Don’t micromanage the cheese
This maybe my greatest sentence yet…I think everyone’s made a toasted cheese sarnie*? so I am going with this metaphor…
Cheese toasties are all about balance, the ying of crunchy bread to the yang of gooey melted cheese. Too much cheese = gooey mess. Too little, and it’s just dry bread pretending to be something else.
So where the hell am I going with this….
Well in the gym this morning I was mulling over Kotters duel operating system and how organisations operate, especially now, where hybrid and remote work have disrupted the way we connect, collaborate, and lead, yep that what I think about at the gym, I read loads then go sweat it out.

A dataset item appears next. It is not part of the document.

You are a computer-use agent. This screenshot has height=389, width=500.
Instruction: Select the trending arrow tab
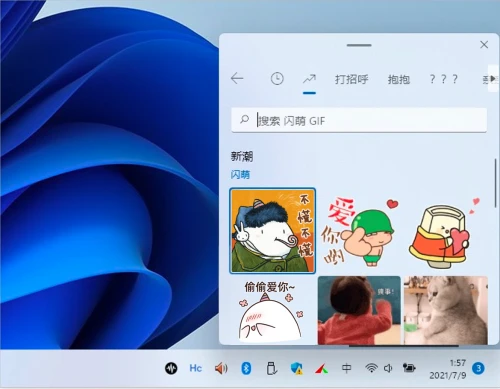tap(309, 79)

John Kotter’s dual operating system has the hierarchical system, I have seen it called the Slow System. This is the bread: structured, stable, and efficient. It holds things together. Without it, a lot of stuff does not really work.
Then there’s the Fast System, the melted cheese. This is the informal, networked way of working: fluid, adaptable, and capable of rapid innovation. That where knowledge moves and shakes, connections and sparks fly, its often how problems are solved, how many decisions get made andddd it’s what actually makes a toastie a toastie.

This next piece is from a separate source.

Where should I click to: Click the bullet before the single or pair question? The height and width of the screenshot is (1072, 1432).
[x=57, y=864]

Smart orgs don’t choose between these two, they recognise they both exist, they learn to balance them. Lets face it in a world where hybrid and remote work have redefined how teams function, that balance is harder, and IMO and more important than ever.
What hybrid broke… and what it revealed
Before the shift to hybrid and remote work, most orgs were heavily bread-based (yep the toasties coming along for this ride). Hierarchical, slow-moving, predictable. Decisions, feedback, ideas flowed downward, teams worked within silos, and efficiency was the goal, if not always the reality.
As Sarah Drummond and Lou Downe have pointed out in their work on Good Services, most of the real work in orgs happens outside of that formal structure. It happens in the invisible networks of people who just get things done, the designers, policy people, service teams, and community leaders who find ways to make things work with or despite the system, not because of it.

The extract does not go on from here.